** Opening SUPPLIED TEXT block **

WORLD UNITED
Find out how some productions are combining visual effects flair and natural history expertise to create the next generation of wildlife documentaries.
In 1999, Tim Haines, BBC Studios Science Unit, Discovery Channel, and Framestore released an ambitious six-part nature documentary television miniseries, Walking with Dinosaurs, that mixed real locations with CGI to give audiences an idea of what it was like when the extinct creatures roamed the Earth. Fast forward to 2024 where CGI has become photorealistic and the streaming services have emerged as the dominant viewing platform. Apple, the BBC Natural History Unit, David Attenborough, and MPC collaborated to create Prehistoric Planet, while Netflix went about producing Life on Our Planet with the help of Silverback Films, Morgan Freeman and ILM.
Both Prehistoric Planet and Life on Our Planet rely upon combining the expertise of Oscar-winning visual effects companies and renowned natural history cinematographers to turn fossils into living and breathing creatures; this hybrid approach has provided an opportunity to expand the visual language. “The value of a natural history background in the director is important because it’s telling stories about animal behaviour,” notes David Baillie, whose career includes shooting aerials for Prehistoric Planet 2. “But because we have actors that we can control, let’s use all of the techniques of drama filming to tell this story rather than being hung up on trying to shoot it as if we’re a natural history crew.”

** Closing SUPPLIED TEXT block **

EXERCISE REQUIREMENTS.
[A] In the article on wildlife documentaries and visual effects, which visual effects company worked with Netflix on Life on Our Planet?
[B] Extend the article on wildlife documentaries and visual effects, picking up after its last sentence.

** Opening GIVEN ENTRIES block **

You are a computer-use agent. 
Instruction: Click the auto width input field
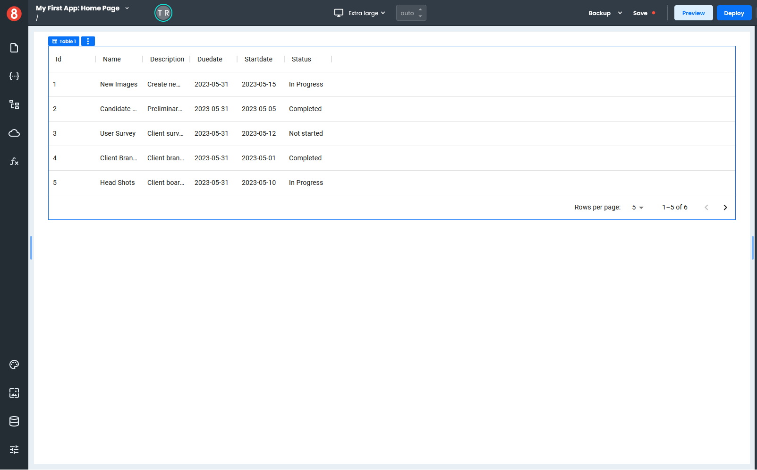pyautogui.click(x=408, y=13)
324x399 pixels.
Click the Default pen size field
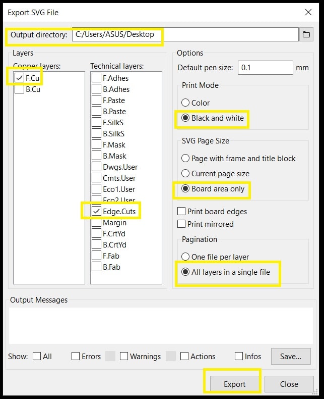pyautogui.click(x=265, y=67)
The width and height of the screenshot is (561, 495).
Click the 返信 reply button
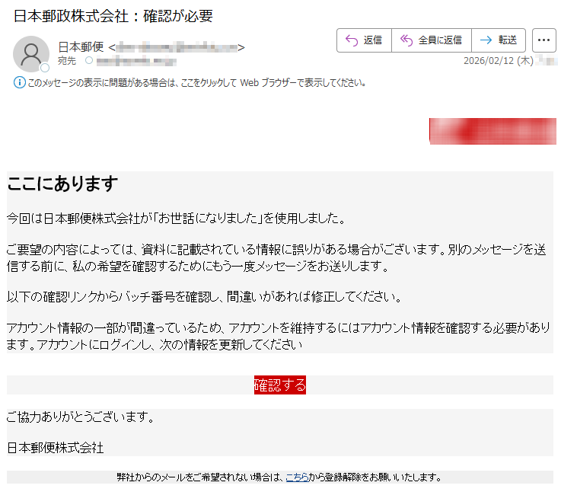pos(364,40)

** Closing GIVEN ENTRIES block **

RESPONSES BY ITEM NUMBER.
[A] ILM

[B]
Framing was not entirely left up to the imagination. “The close shots [in the “Oceans” episode of Prehistoric Planet 2] were quite interesting because they couldn’t break the ice, so we had a hovercraft bring in a 3D printed head,” reveals Baillie. “I framed up, we took the hovercraft and head out, and then I did the shot. By then I had got it fixed so I knew where it would be.”
The shooting schedule was short and precise, which was something Jamie McPherson had to deal with as the visual effects director of photography for Life on Our Planet. “The main thing about filming natural history is you’ve got a month to film tigers so you’ve got all of those dawns and days, while on a visual effects shoot, you might have four or five days to make that valley in Arizona look as good as it would have done if we were filming it over a month.”
McPherson pioneered taking a Cineflex GSS from a helicopter and attaching it to a vehicle to do tracking shots for the BBC series The Hunt. “It was the first time anyone had ever been alongside wild dogs at 40 miles per hour through Zambia and I was brought onto Life on Our Planet to give the Raptor sequence that same sense of movement and style. You’re going to follow the creatures and find places where you’re alongside them but not right in their faces. We used the same GSS and a Canon 50-1000mm lens to compress it. We felt that would let it sit alongside the natural history scenes in the most seamless way.”
The favoured camera was the RED Monstro to produce 8K images that the animators could reframe if needed. “The Fuji full-frame Premista zooms were great lenses for that purpose, as were the Zeiss eXtended Data Primes,” states Paul Stewart who is a writer, cinematographer and producer on Prehistoric Planet. “Honestly, there was never one big challenge, just a series of everyday, mundane ones like how do we afford the kit we need, how does the shoot go ahead if someone gets COVID-19 before we leave, and why isn’t the camera working? In the field the problem was often having animals appear we just didn’t want. While filming in Zambia for the Prehistoric Madagascar segment of the “Islands” episode in series two, we often found ourselves flanked by both lions and elephants. They were disconcerting ‘extras’, and hard things to hide in a background!”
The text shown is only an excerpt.